#### What the exercise asks:
Convert the lines of these rows into a numbered list, skipping any blank lines. Leave the pictures out of your answer.

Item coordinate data
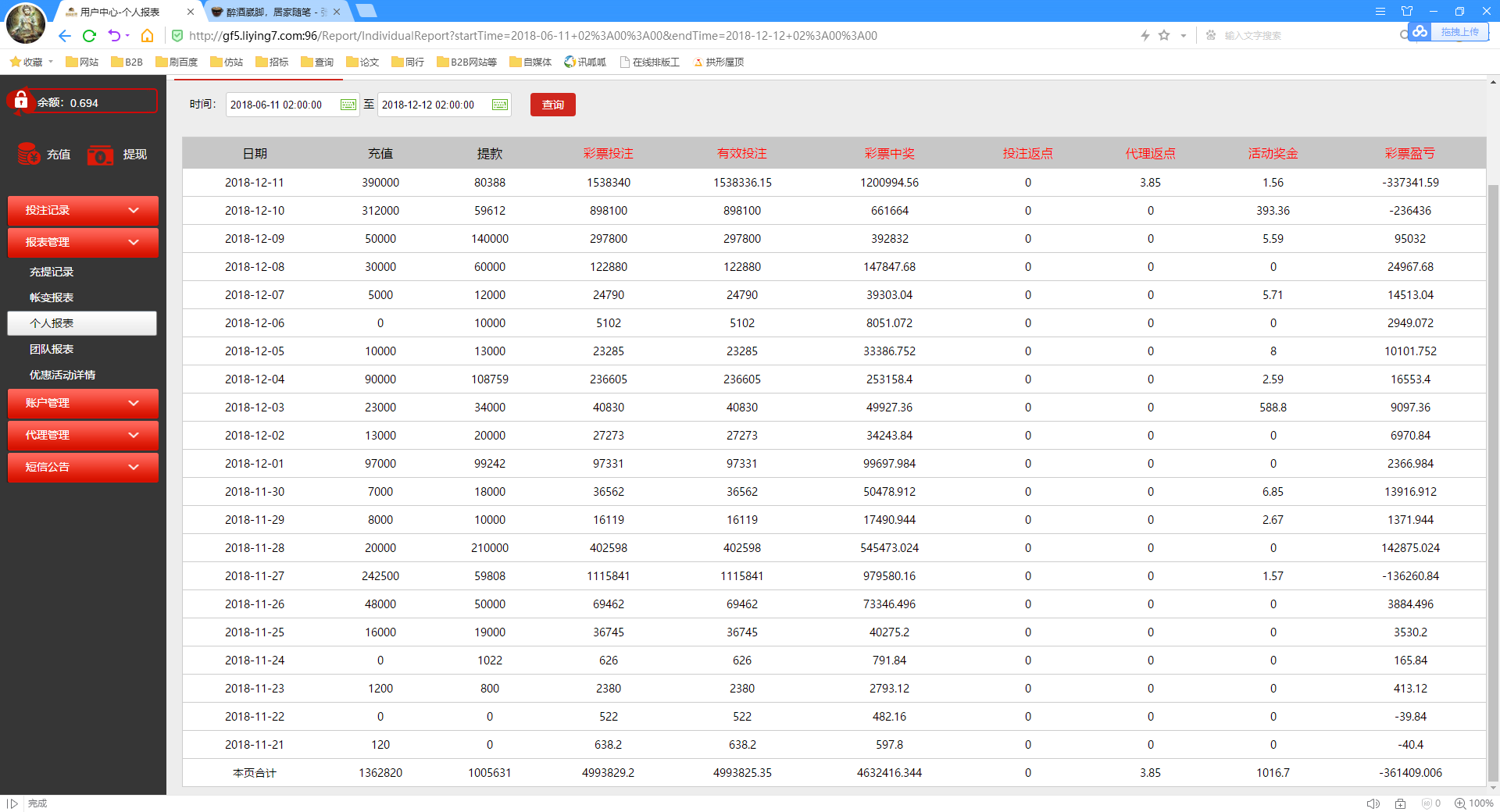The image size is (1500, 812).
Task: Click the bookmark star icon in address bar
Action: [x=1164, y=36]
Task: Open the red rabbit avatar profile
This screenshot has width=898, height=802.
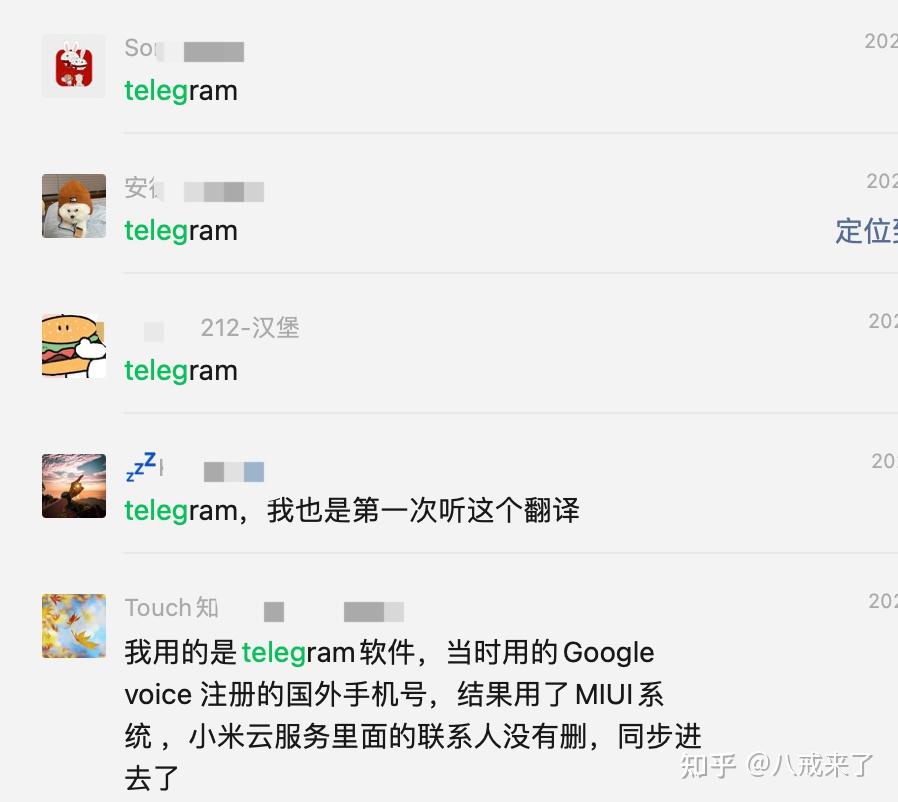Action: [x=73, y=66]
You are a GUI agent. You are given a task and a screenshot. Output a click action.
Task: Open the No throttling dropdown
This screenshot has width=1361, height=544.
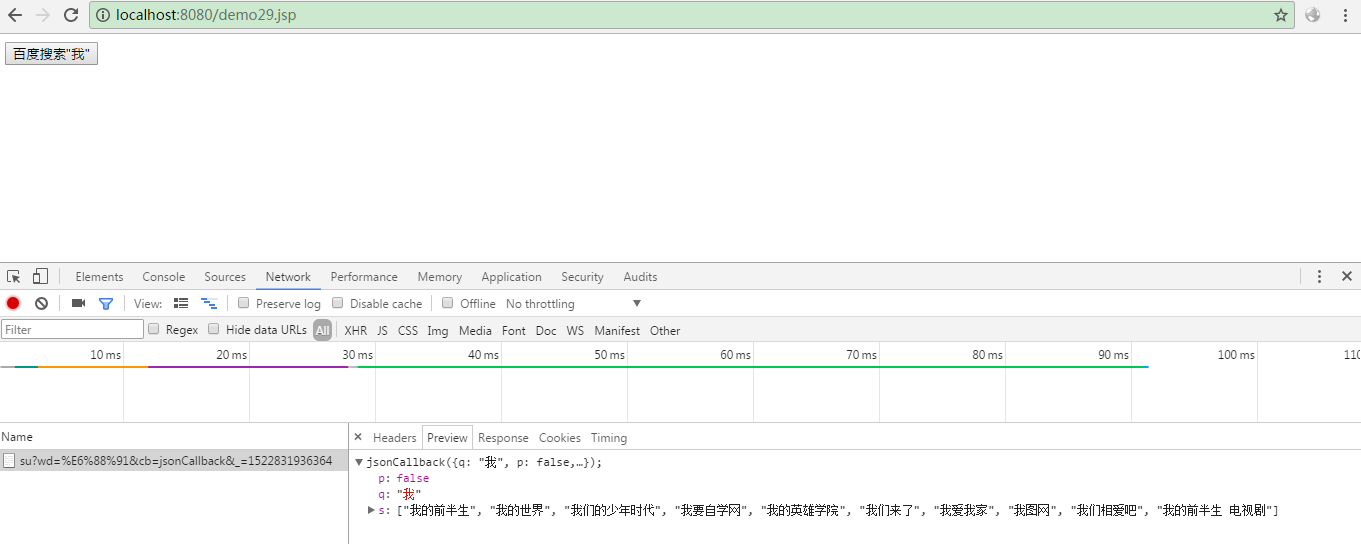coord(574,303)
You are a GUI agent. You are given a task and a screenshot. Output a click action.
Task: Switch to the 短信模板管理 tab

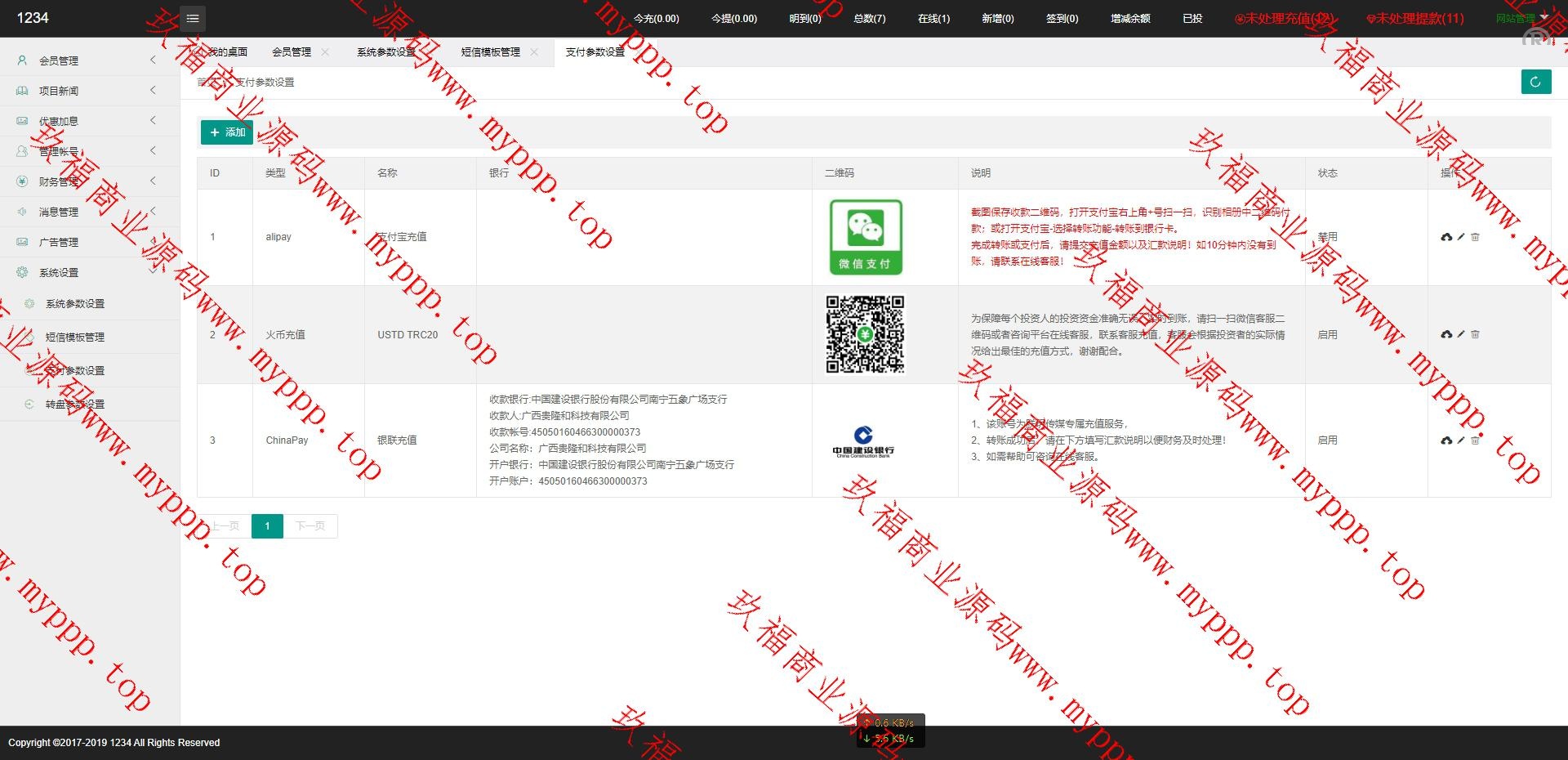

#### Answer in full:
1. The image size is (1500, 812).
2. Task: Click the bookmark star icon in address bar
3. Action: [x=1164, y=36]
4. Task: Open the red rabbit avatar profile
5. This screenshot has width=898, height=802.
6. Action: [x=73, y=66]
7. You are a GUI agent. You are given a task and a screenshot. Output a click action.
8. Task: Open the No throttling dropdown
9. This screenshot has width=1361, height=544.
10. coord(574,303)
11. You are a GUI agent. You are given a task and a screenshot. Output a click action.
12. Task: Switch to the 短信模板管理 tab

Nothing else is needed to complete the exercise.